Multiple Sclerosis, Relapsing-remitting Clinical Trial
Official title:
Impact of Fatigue in the Quality of Life of Patients With Multiple Sclerosis in Argentina
This is an observational, non-controlled, multicentric, prospective study planned to be conducted in 66 subjects diagnosed with multiple sclerosis (MS) in 20 centres of Argentina. Fatigue is recognized as one of the most frequent symptoms of MS with a high incidence in MS subjects. The link between fatigue and the degree of disability and other manifestations of the disease, such as depression has not been yet clearly understood. Hence, this study aims to understand the way in which fatigue impairs the quality of life (QoL) of MS subjects. This epidemiologic study can contribute to a better understanding of the way in which fatigue correlates with depression and the intensity with which both situations impact on the QoL of MS subjects.

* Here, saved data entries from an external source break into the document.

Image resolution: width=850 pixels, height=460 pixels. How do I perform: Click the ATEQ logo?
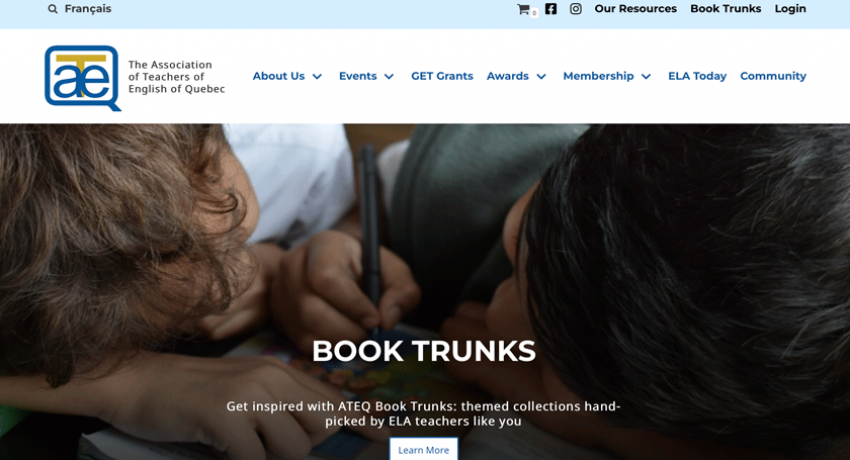83,78
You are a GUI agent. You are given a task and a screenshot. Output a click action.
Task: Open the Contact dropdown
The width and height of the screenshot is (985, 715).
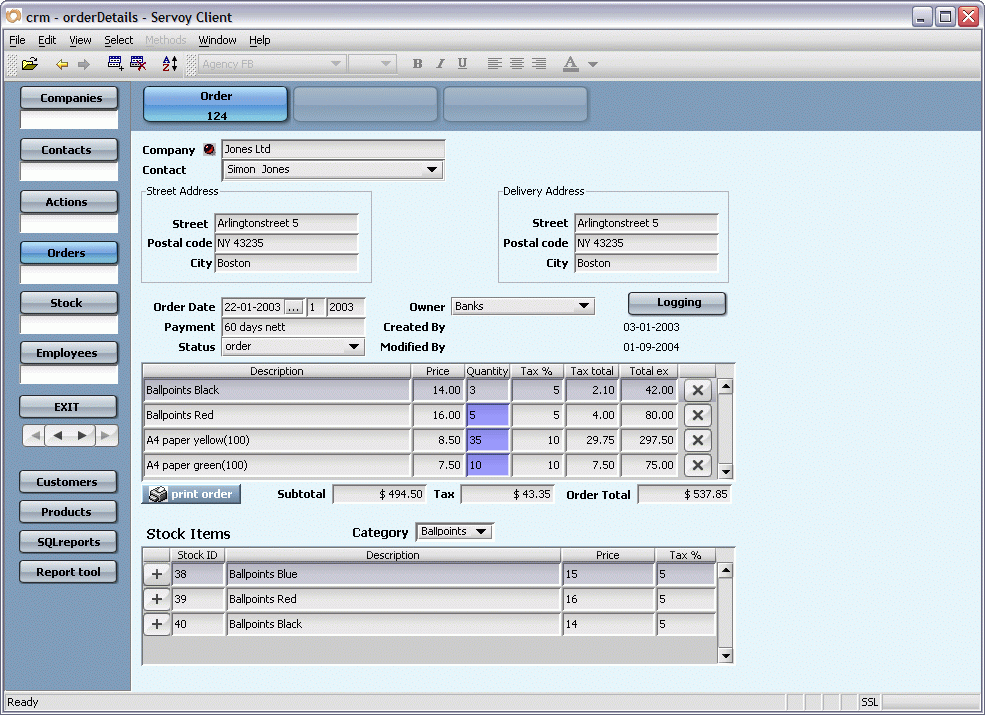(x=432, y=170)
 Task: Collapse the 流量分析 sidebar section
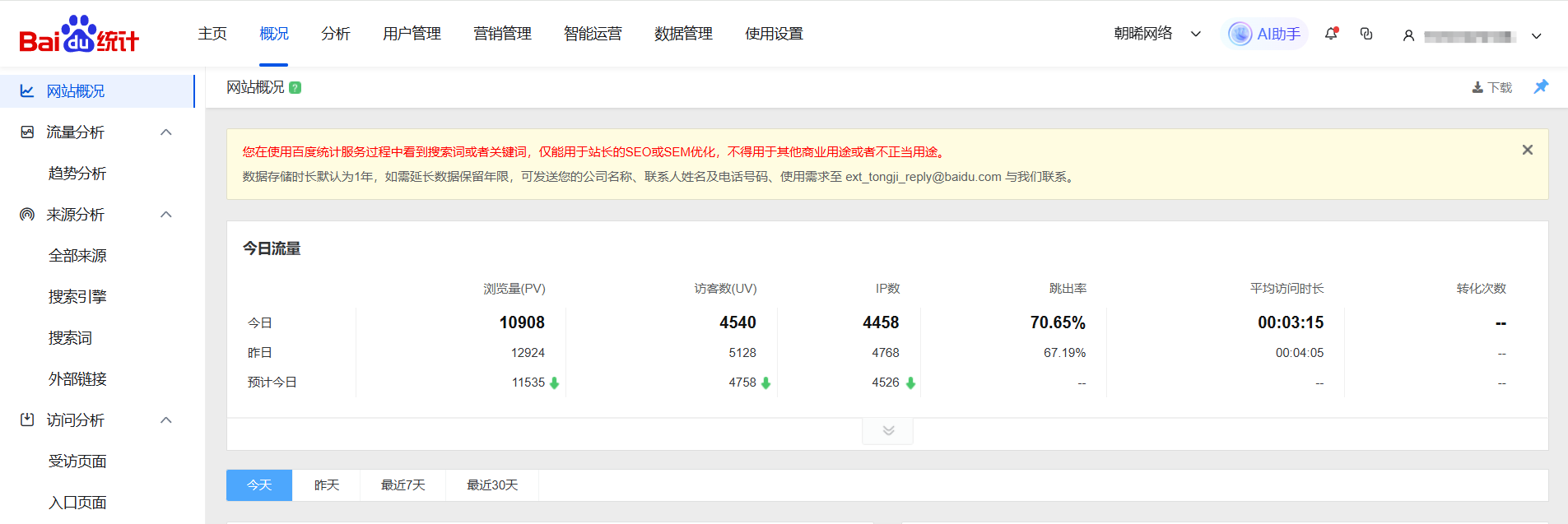pos(166,132)
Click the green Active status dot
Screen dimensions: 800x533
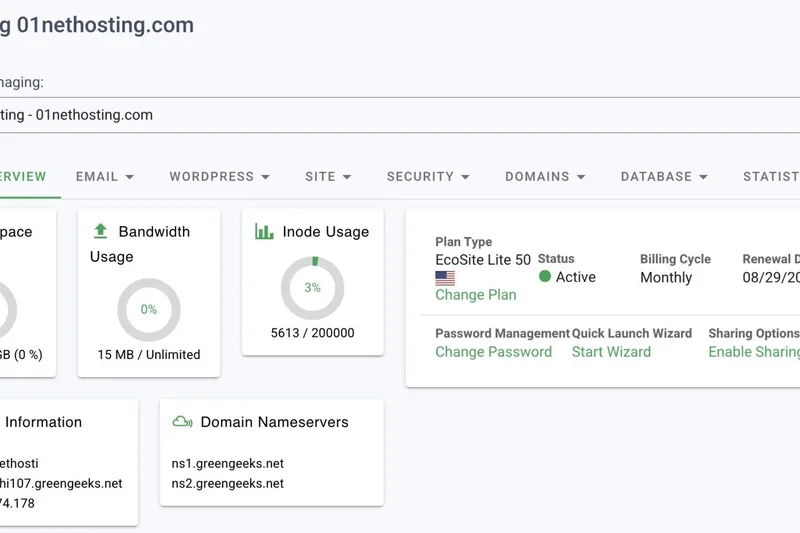[x=545, y=276]
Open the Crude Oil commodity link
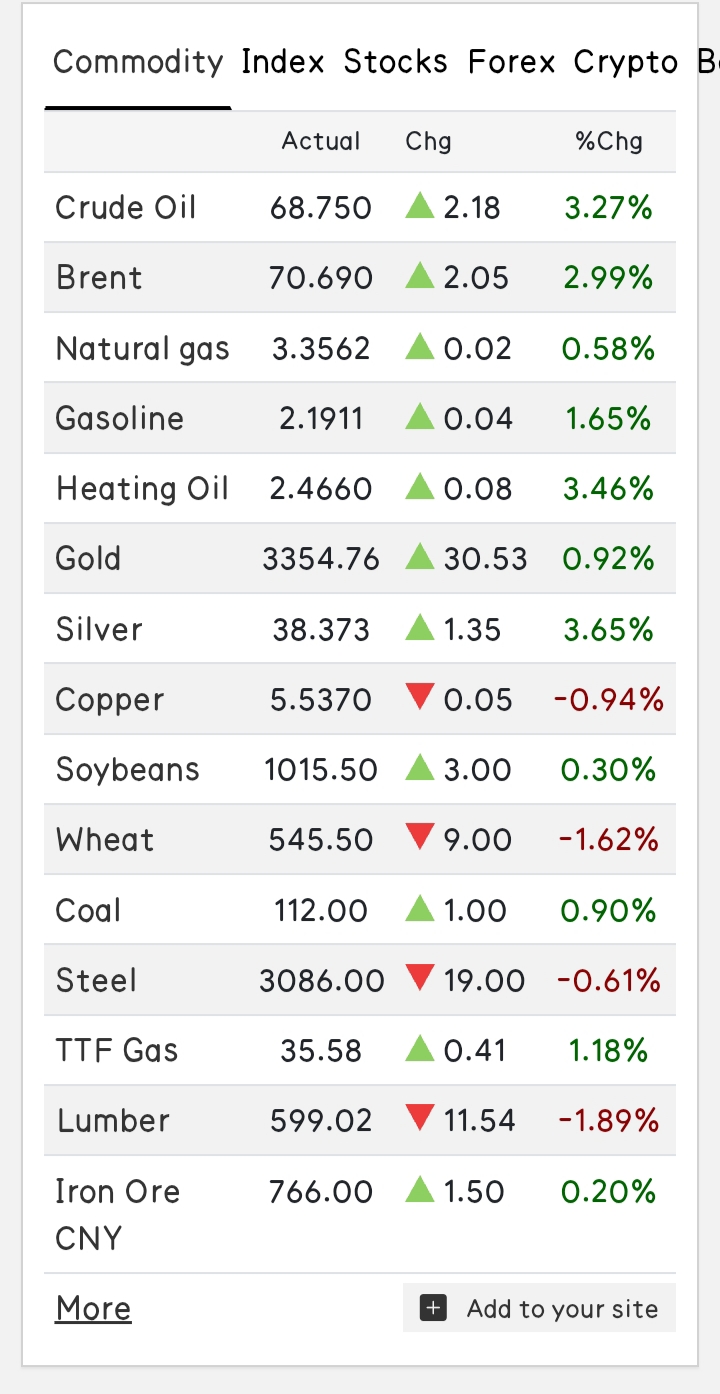This screenshot has height=1394, width=720. click(126, 208)
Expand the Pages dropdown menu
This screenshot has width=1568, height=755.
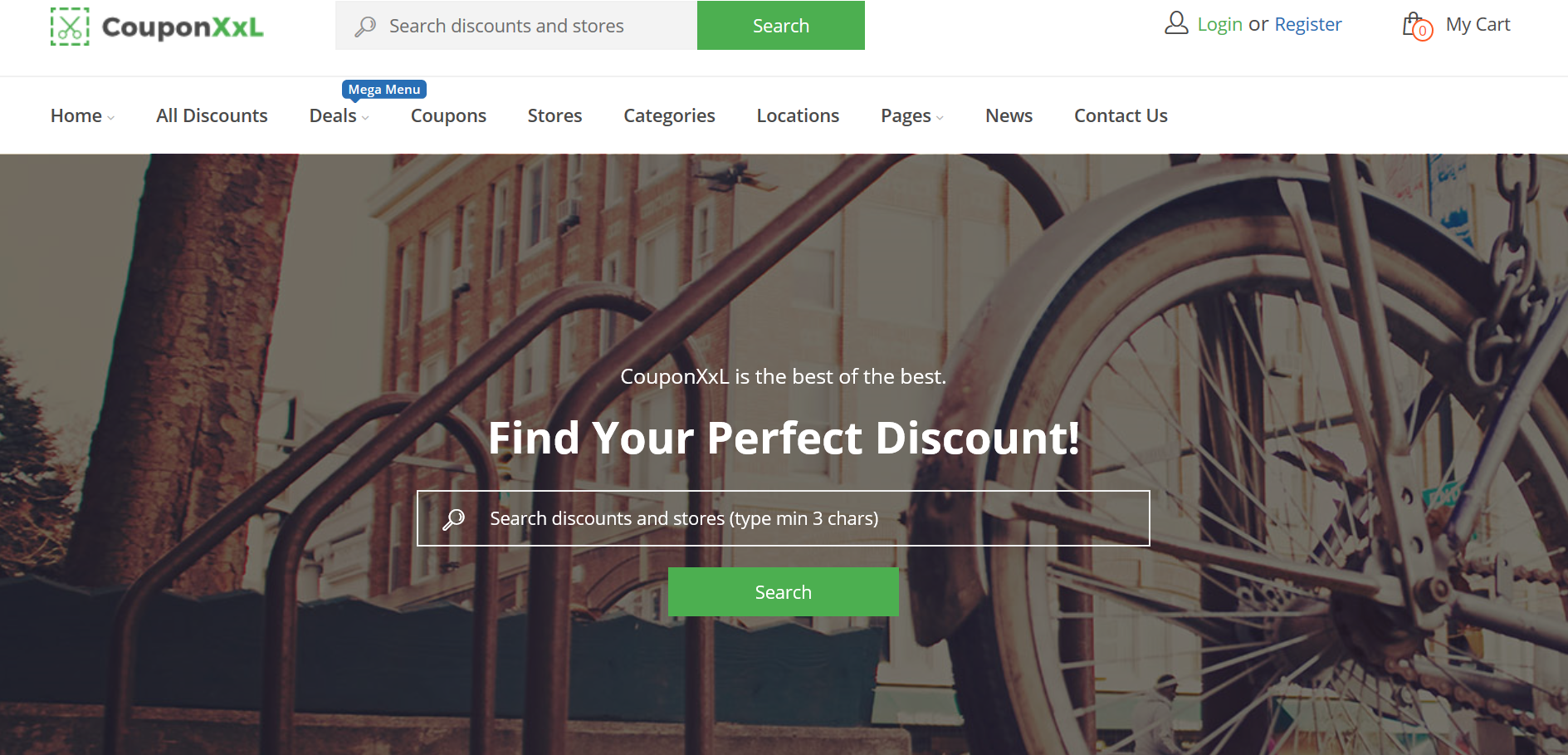pyautogui.click(x=912, y=115)
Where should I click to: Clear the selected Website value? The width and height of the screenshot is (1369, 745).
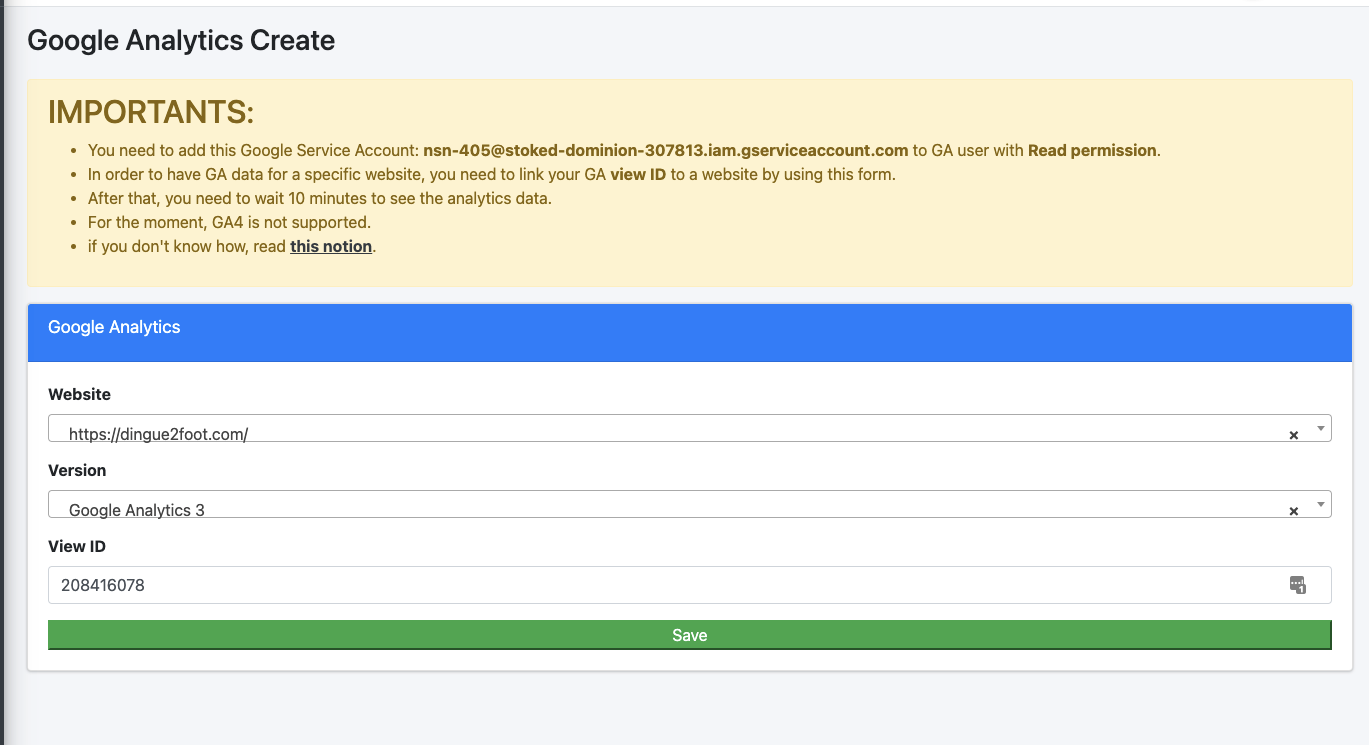click(x=1293, y=435)
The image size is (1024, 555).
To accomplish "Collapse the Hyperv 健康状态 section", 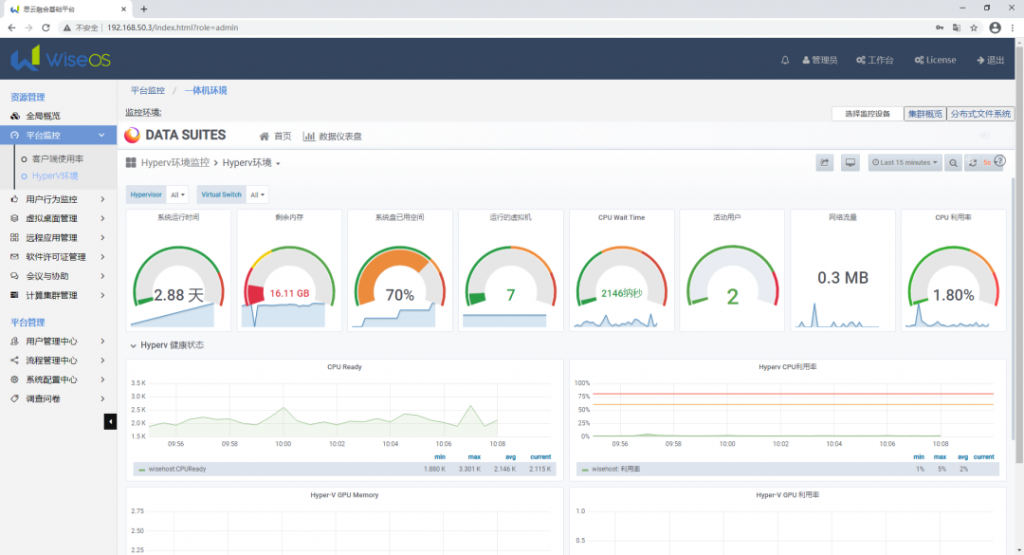I will click(166, 345).
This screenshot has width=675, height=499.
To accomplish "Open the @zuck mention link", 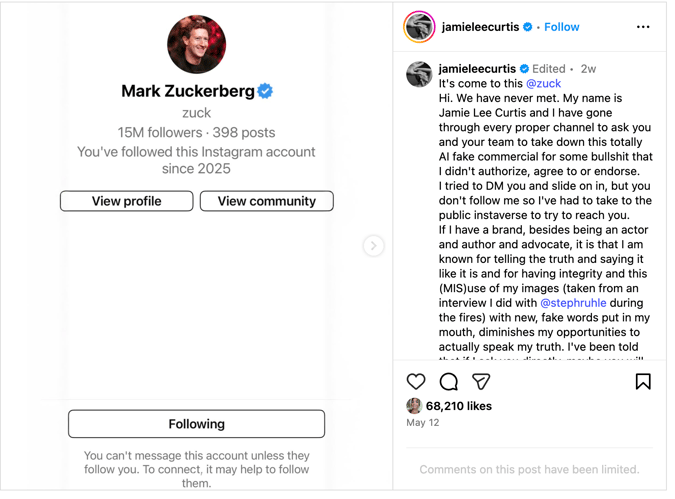I will click(543, 84).
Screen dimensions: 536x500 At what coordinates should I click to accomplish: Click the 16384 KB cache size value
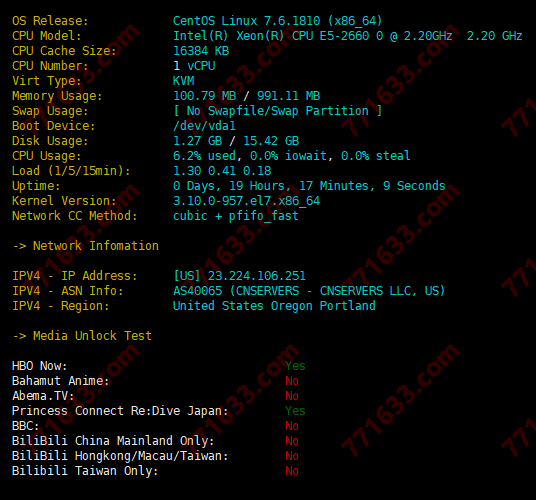click(201, 51)
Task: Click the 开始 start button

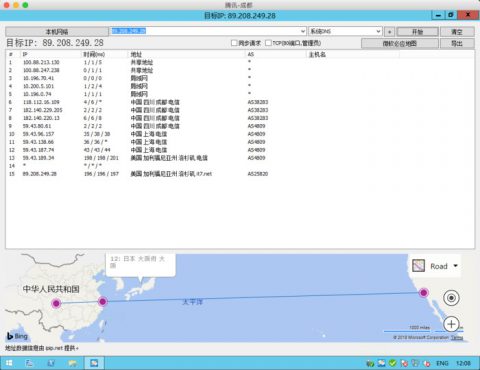Action: [417, 32]
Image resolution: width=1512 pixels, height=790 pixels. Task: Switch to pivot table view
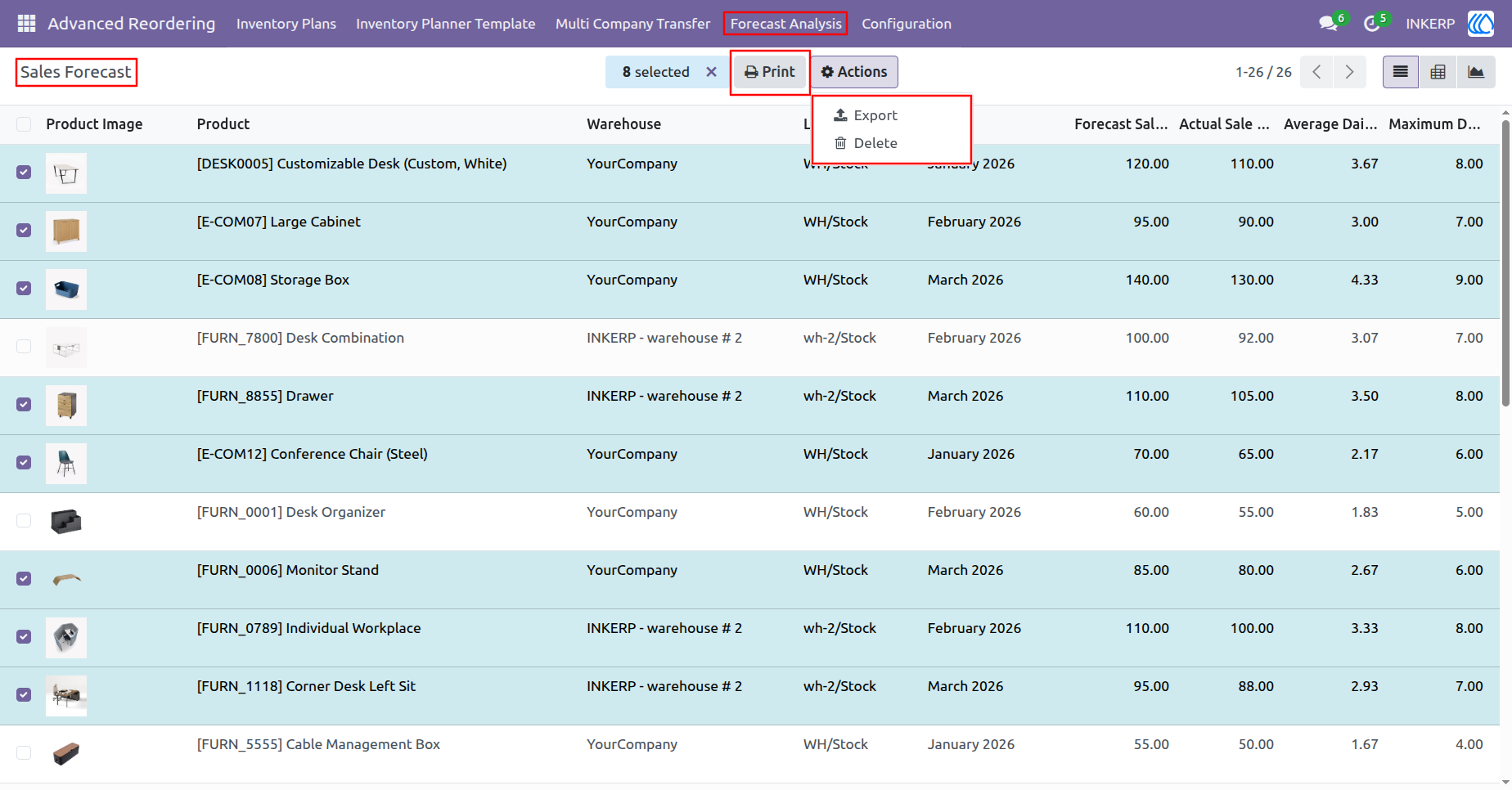coord(1438,72)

Fatigue is recognized as one of the most frequent symptoms of MS and its impact on QoL of
subjects is high. Fatigue in MS is sometimes considered as a prodromic symptom or as a
peculiar symptom that must be differentiated from natural fatigue, pathological fatigue of
other chronic diseases; as well as from fatigue caused by the excessive effort in case of
gait disorder, spasticity or paresis. The origin of the fatigue symptom in MS is unknown and
the cause is likely to be multifactorial. The evaluation of the fatigue is challenging, due
to its variability and hence, scales such as Krupp's Fatigue Severity Scale (FSS) has been
developed for measuring MS fatigue.
OBJECTIVES
Primary objective:
- To determine the impact of fatigue on QoL of MS subjects in Argentina
Secondary objective:
- To evaluate correlation between FSS and disability, depression, demographic variables;
and between FSS and the use of disease modifying drugs
- To determine the impact of depression and neurological disability on QoL of MS subjects
in Argentina
The subjects will be managed with the clinical and therapeutic elements that the treating
doctor considers appropriate, without modifying their decisions due to the subject inclusion
into the study. The epidemiologic data required by this study will be collected by the
investigator from the documents in which each subject visit is registered, whether
programmed or not. Once the recruiting period of 12 months is over, the collection of data
will continue during the full 24 months period for each subject. The closure of the study
will be marked by the follow-up of the last subject who entered the study.